On Wednesday, I went to the Museum of Fine Arts for this year’s (belated) birthday trip, just as I did last year. While I was there, I read the journal entry I’d written but never blogged last year:


It’s St. Patrick’s Day, and I’m having lunch at the MFA: my belated birthday trip. I’ve spent the past almost-hour wandering the galleries, not looking at anything in particular: just looking.


Several years ago, before the pandemic, A (not her real initial) and I coined the term “museum bathing” for this activity of wandering a museum, soaking up the space. They say spending time in the woods–what the Japanese call “forest bathing”–has a beneficial effect on one’s mental and physical health–and I’d argue the same is true of museums and other sacred spaces. The act of being in a space devoted to beauty has a healthful effect. I can feel the outside world and its worries falling away.


You could even go so far as to say a museum is like a forest–an indoor, curated one, with paintings and sculptures and tapestries instead of trees and rocks and streams. A museum is a kind of ecosystem: the individual galleries are microhabitats, and they all work together in a harmonious whole.


The challenge when you visit a large museum is seeing the forest for the trees. Usually when I visit the MFA, I have a specific exhibit I want to see, so I zip through galleries to get to that particular thing. Today, though, there isn’t anything in particular I’m here to see, so I am free to wander without destination, turning this way or that depending on what looks interesting at the moment.

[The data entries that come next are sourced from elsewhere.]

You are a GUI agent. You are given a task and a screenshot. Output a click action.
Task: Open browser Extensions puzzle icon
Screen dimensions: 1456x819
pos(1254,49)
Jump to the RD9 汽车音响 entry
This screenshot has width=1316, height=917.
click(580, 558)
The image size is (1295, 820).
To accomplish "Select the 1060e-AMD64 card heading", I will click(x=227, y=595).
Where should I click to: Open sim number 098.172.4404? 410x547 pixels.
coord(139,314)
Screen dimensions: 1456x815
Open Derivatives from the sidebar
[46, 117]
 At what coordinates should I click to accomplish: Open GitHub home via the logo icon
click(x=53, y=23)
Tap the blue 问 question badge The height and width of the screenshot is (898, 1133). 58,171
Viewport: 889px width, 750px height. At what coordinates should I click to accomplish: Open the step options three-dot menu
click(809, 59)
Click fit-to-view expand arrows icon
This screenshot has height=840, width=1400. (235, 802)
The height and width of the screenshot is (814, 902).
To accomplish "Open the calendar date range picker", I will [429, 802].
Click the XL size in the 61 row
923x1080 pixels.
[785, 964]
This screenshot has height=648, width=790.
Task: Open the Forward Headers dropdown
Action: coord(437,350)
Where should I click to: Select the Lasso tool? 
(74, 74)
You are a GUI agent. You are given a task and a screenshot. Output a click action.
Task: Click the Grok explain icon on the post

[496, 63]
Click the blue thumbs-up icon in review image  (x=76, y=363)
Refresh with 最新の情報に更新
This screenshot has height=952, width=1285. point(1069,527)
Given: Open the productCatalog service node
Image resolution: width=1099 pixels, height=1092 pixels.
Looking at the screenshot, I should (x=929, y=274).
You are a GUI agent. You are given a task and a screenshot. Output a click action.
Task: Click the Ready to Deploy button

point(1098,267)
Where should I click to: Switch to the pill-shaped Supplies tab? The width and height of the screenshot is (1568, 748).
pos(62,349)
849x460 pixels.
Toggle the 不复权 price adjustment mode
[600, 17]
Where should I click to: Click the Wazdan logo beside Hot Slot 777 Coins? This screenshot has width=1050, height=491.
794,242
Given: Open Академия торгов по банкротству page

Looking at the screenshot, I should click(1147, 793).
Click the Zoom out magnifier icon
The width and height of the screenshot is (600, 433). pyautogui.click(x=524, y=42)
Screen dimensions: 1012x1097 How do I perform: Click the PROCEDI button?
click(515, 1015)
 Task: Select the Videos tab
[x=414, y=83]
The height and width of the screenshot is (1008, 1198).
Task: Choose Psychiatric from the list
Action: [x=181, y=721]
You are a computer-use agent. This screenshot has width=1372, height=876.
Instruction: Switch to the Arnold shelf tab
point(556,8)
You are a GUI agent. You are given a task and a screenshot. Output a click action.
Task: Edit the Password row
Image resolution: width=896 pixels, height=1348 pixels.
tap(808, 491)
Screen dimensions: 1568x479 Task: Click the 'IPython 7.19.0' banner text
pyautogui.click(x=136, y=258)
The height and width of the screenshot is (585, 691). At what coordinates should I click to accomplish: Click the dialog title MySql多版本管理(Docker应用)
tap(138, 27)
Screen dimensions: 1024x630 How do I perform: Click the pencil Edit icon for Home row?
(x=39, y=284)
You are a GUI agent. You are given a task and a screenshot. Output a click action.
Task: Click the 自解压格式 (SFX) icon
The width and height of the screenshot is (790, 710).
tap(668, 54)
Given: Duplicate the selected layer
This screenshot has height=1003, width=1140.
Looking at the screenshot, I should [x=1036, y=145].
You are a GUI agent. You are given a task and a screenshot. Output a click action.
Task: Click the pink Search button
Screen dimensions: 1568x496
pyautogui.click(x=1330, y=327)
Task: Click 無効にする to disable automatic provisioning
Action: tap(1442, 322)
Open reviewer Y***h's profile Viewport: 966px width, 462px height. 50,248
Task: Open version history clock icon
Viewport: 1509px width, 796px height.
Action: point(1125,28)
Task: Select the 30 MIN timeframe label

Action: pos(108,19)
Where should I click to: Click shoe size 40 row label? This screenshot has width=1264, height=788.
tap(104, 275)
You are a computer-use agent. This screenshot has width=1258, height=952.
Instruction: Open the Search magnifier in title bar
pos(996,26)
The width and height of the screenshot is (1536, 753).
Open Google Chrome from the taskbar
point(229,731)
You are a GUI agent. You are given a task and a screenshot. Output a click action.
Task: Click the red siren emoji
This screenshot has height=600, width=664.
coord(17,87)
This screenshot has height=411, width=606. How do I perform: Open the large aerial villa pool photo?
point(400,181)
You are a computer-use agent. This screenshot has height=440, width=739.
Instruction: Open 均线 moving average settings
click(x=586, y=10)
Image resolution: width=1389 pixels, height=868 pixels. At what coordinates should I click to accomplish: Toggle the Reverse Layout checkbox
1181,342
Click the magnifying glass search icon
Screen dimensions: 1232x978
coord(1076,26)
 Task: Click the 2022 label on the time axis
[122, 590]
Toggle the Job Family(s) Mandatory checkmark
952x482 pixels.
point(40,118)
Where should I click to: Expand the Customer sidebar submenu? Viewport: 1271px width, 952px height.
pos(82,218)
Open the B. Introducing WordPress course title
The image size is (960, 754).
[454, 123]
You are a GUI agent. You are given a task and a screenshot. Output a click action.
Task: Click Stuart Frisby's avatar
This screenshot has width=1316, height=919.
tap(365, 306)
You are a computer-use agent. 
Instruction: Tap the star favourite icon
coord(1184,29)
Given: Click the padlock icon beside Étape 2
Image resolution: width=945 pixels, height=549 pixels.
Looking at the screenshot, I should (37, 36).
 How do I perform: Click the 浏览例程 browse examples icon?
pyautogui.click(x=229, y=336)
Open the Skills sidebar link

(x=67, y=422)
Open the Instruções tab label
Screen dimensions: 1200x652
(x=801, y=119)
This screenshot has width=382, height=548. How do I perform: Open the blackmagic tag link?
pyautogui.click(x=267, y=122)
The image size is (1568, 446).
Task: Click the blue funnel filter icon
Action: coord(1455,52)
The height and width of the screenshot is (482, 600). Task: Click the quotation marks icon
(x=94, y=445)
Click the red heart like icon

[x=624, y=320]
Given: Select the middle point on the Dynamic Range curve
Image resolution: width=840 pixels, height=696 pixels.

I can wander from Greek statues to Egyptian mummies to Buddhas being restored to contemporary posters to postcards to Regency interiors and back. When you don’t have a destination, there is no hurry; instead of making good time, you can take your time, stopping to look when something looks good.


One of the delights of the MFA, like any good forest, is the abundance of places to sit–benches in front of individual art works, and tables, chairs, and occasional couches in visually interesting corners–and in a museum like a forest, every corner is interesting if you take the time to look.

Map paintings

So that is today’s task: to wander and watch, letting my inner eye guide me. There is no need to see everything, just a chance to find a secret, interesting vantage point to watch and wait.



Although I wrote the text of today’s post last year, today’s photos are from Frank Bowling’s Americas, which is currently on view at the MFA.